We were lucky to catch up with Shaneka Boucher recently and have shared our conversation below.
Shaneka, thanks for taking the time to share your stories with us today We’d love to have you retell us the story behind how you came up with the idea for your business, I think our audience would really enjoy hearing the backstory.
So I was a first-generation college student. And I got in. I did the work, I got there. But once I was actually on campus, I realized pretty quickly that getting in and being prepared were two completely different things.
There were all these things everyone else seemed to just… know. How to talk to a professor during office hours. How financial aid actually worked beyond the letter you got in the mail. How to ask for help without feeling like you were exposing that you didn’t belong there. My parents hadn’t been through it, so they couldn’t hand me that knowledge ahead of time. I had to find out the hard way. The impact was to my grades, self esteem and mindset.
The thing about that experience is, it doesn’t make you bitter, necessarily. It makes you protective. I remember thinking: somebody coming up behind me shouldn’t have to learn this the hard way. There’s no reason a kid should have to discover the gap right when it matters most.
That thought is really where SRTM started. It wasn’t a business plan. It was more like a conviction I carried with me. I wanted youth to have the support I didn’t have. Not just academically, but the whole picture knowing how to advocate for themselves, understanding the systems around them, having adults who were invested in them specifically.
What’s true is that SRTM didn’t arrive fully formed. It evolved. As I grew in my own career and gained more experience, more access, more credibility it got easier to actually build the groundwork underneath that original feeling. The mission stayed the same. What changed was my capacity to build something real around it.
And if you look at what SRTM is today, you can see all of it in there education, because that was my way through; justice, because the gap I fell into wasn’t random, it was structural; youth voice, because nobody asked me what I needed, I just had to figure it out; and community, because none of us do this alone, even when it feels like we are.

Shaneka, before we move on to more of these sorts of questions, can you take some time to bring our readers up to speed on you and what you do?
I’m Shaneka Boucher, President and Founder of Social Responsibility Through Me, a community-based nonprofit in Camden, New Jersey. I’m also a former Camden City Council Member for Ward I but SRTM is where it started, back in 2010, and it’s the thread that’s run through everything I’ve done since.

Given entries:
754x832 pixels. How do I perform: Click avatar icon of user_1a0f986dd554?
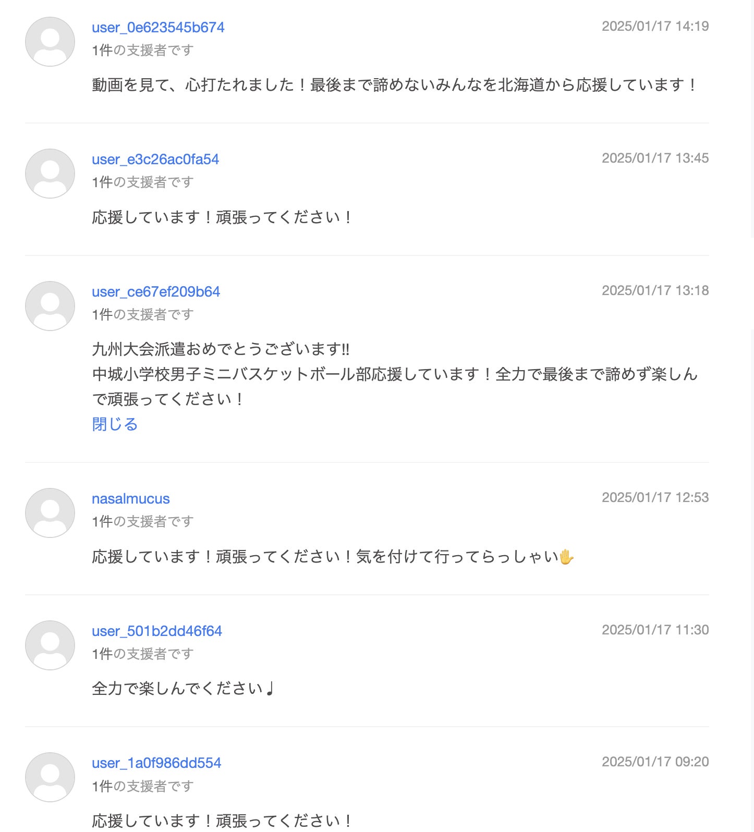50,777
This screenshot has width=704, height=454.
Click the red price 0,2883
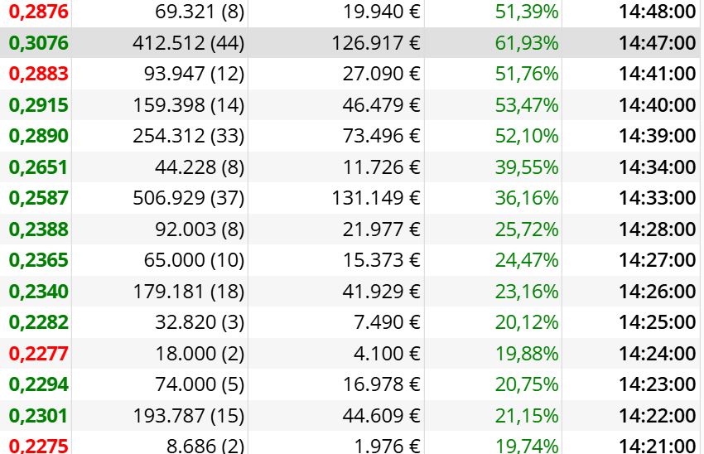pyautogui.click(x=39, y=74)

Challenges:
1. From the interview with Shaneka Boucher, list the areas she says can be seen in SRTM today.
2. Translate this sentence from the Shaneka Boucher interview into Spanish: "What changed was my capacity to build something real around it."
3. Carry on the interview with Shaneka Boucher, picking up right after its last sentence.

Task-by-task outputs:
1.
education
justice
youth voice
community

2. Lo que cambió fue mi capacidad de construir algo real a su alrededor.

3.
I’m a first-generation college student. I got into college, but I quickly learned that getting in and being prepared are two very different things. There were things nobody in my life could tell me ahead of time, because nobody had walked that road before me. I had to learn by stumbling and usually by the time I figured something out, it had already cost me. That experience didn’t make me bitter. It made me protective. I didn’t want the next generation of youth to have to discover those same gaps the hard way, right when it mattered most.
That feeling is what became SRTM. It started small and evolved the more experience, access, and credibility I built in my own career, the more groundwork I could lay underneath that original conviction. Today, SRTM serves 500+ Camden youth annually, grades K through 24, across four school campuses, with programming in youth development, environmental education, civic engagement, and workforce readiness.
What sets us apart: we don’t just serve youth we employ them. SRTM has put 100+ Camden youth on payroll as paid program staff, not unpaid “participants.” That’s an intentional choice. There’s a real difference between telling a young person “we’ll take care of you” and telling them “we trust you with responsibility, and we’ll pay you for your work.” Paying our youth as staff means they’re building a resume, a work ethic, and a professional network years before most of their peers and it means SRTM’s programs are run, in part, by the very community we serve.
We’ve built that work on 16 years of deep, trusted relationships across Camden’s schools, families, and community institutions not parachuting in with a program and leaving, but staying, year after year, through more than $5 million raised for youth programs, scholarships, and travel, and 30+ partnerships with schools, universities, government agencies, and law enforcement across the region.
What I’m most proud of isn’t a single program or grant it’s that SRTM exists at all, at this scale, after this long. Building something from nothing into an organization that 500+ young people rely on every single year, in a city that’s often overlooked or written off, is the thing I’d point to before any award or headline. That’s the work. That’s still the work.

How do you keep your team’s morale high?
This is something we’re always working on . I don’t think it’s ever “solved,” it’s maintained.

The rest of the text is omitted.